ソフトバンクは Azure のパートナー認定において「Azure Expert MSP」と「Azure Networking MSP」という認定を取得しています。ソフトバンク 法人第二営業部 第一営業統括部 第1営業部 3課 杉原 慶三 氏はこう話します。
「ソフトバンクは Azure Expert MSPとAzure Networking MSP という2つの認定を同時に取得した日本初のパートナーです。マルチクラウド戦略を通して企業への Azure と関連ソリューションの導入実績、運用・管理に取り組んできており、その実績や技術力の高さが評価されました。認定パートナーとしてマイクロソフトとの連携も密にとっており、マイクロソフトから提供されるノウハウやガイドなどを活用して、お客様の Azure Virtual Desktop 構築をスムーズにご支援します」(杉原 氏)。

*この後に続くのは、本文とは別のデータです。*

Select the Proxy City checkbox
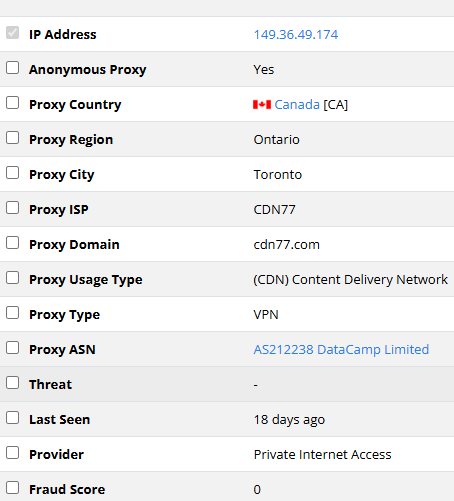 click(13, 173)
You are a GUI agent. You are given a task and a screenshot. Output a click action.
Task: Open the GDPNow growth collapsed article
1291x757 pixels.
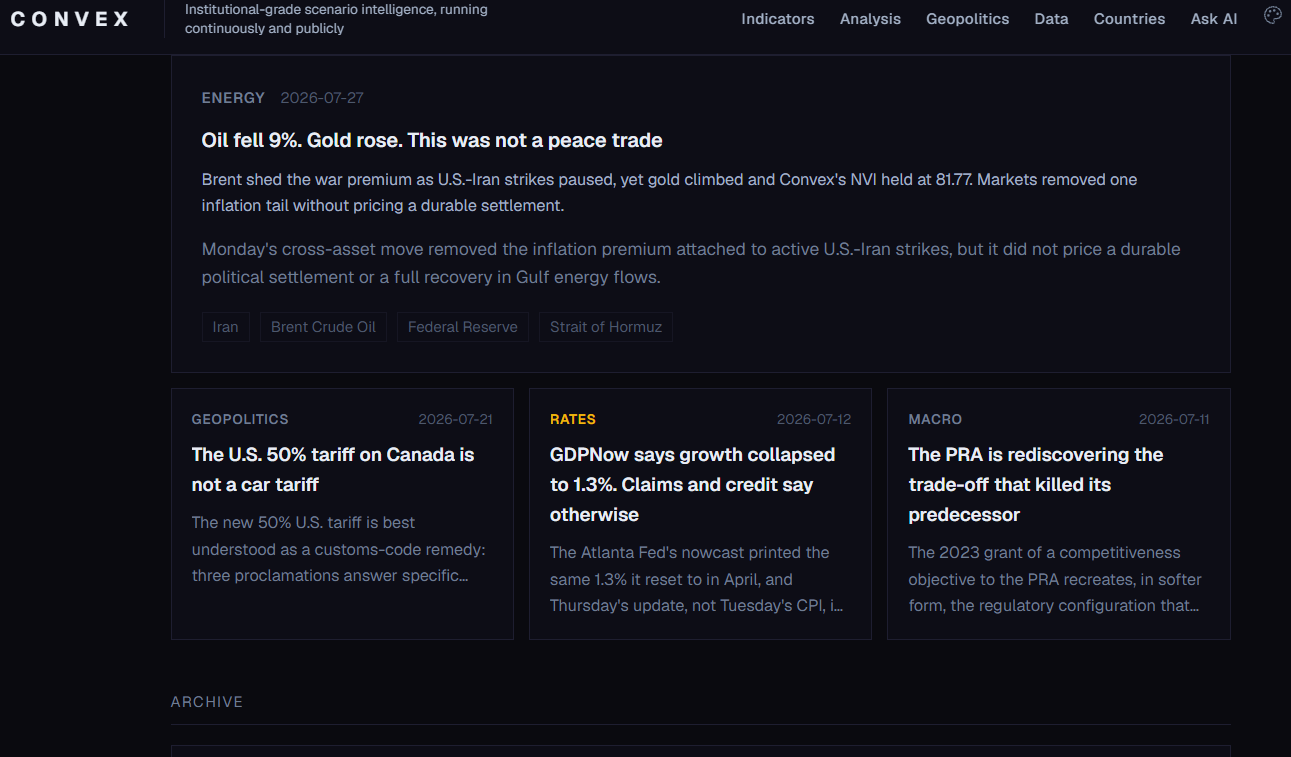(692, 484)
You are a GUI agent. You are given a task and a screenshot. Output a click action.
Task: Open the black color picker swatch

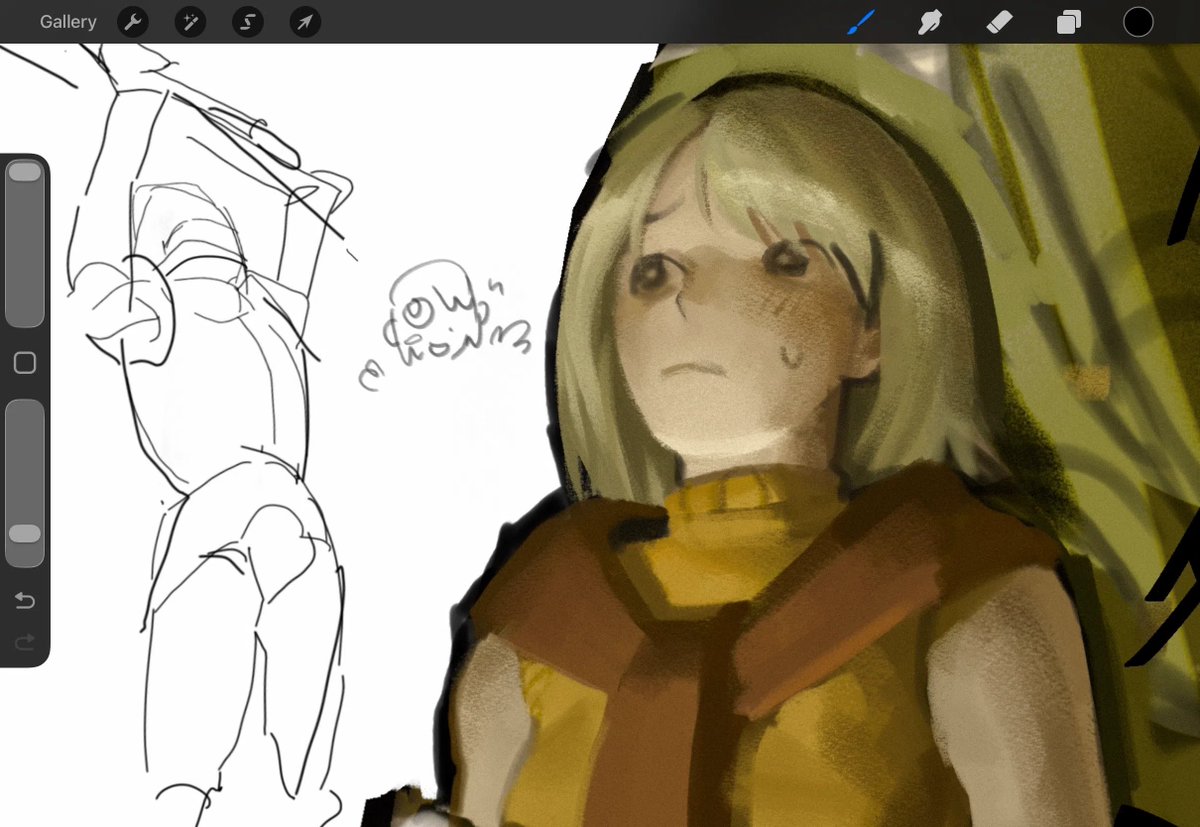[1138, 22]
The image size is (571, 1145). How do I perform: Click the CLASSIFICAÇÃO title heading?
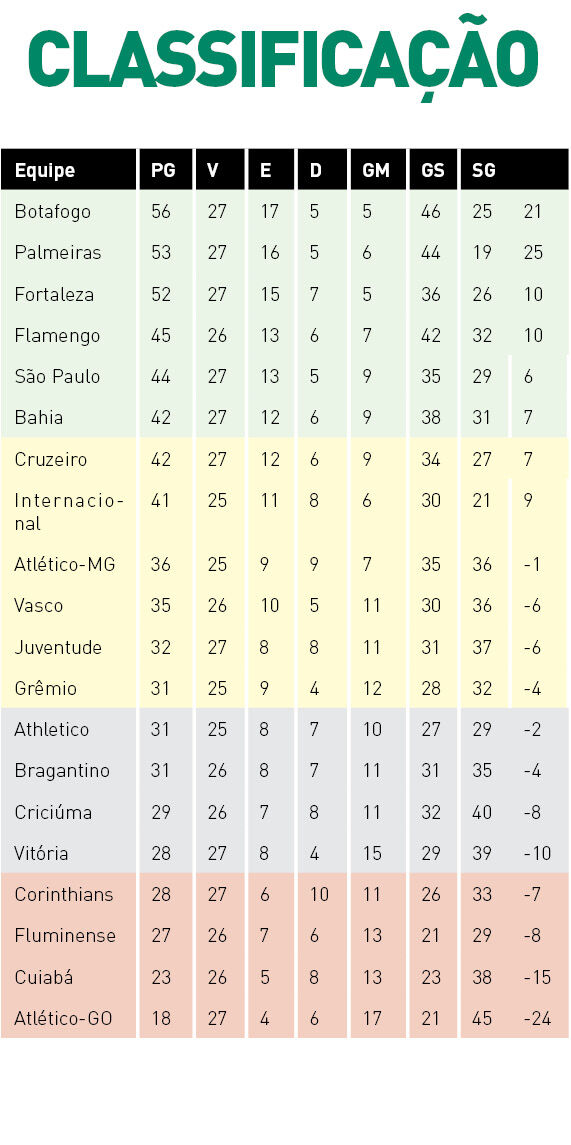283,57
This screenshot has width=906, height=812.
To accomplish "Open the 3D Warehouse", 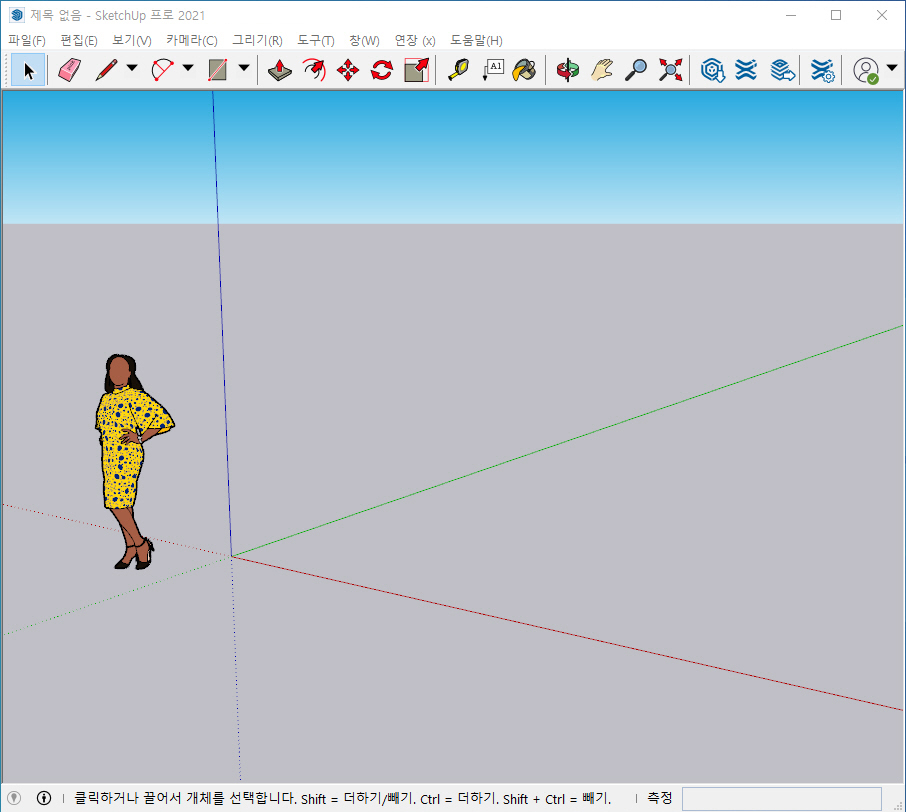I will (712, 70).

Azure Virtual Desktop 環境は約 4 カ月で構築し、2021 年 3 月から本格利用が始まりました。基盤を拡張することで将来的に 9,000 ユーザーにまで拡張する計画があり、現在はユーザーの声を聞きながら、拡張に向けた社内浸透やユーザー教育、業務プロセスの見直しを行っているところです。
「高いセキュリティを担保した環境でインターネット分離を構築できたことで、お客様の個人情報をより強固に保護できるようになりました。またクラウドの利点を活かし、必要なときだけインスタンスを立ち上げることでコストを最適化することもできます。実際に運用してみて Azure Virtual Desktop は、インターネット分離以上の価値を提供できるサービスだと感じています。新しい業務での使い方を含めて、さらなる活用を図っていきたいと思います」(江森 氏)。
オリコが目指す「かなえる、のそばに。」の実現に向けて、マイクロソフトはオリコに寄り添いながら支援していきます。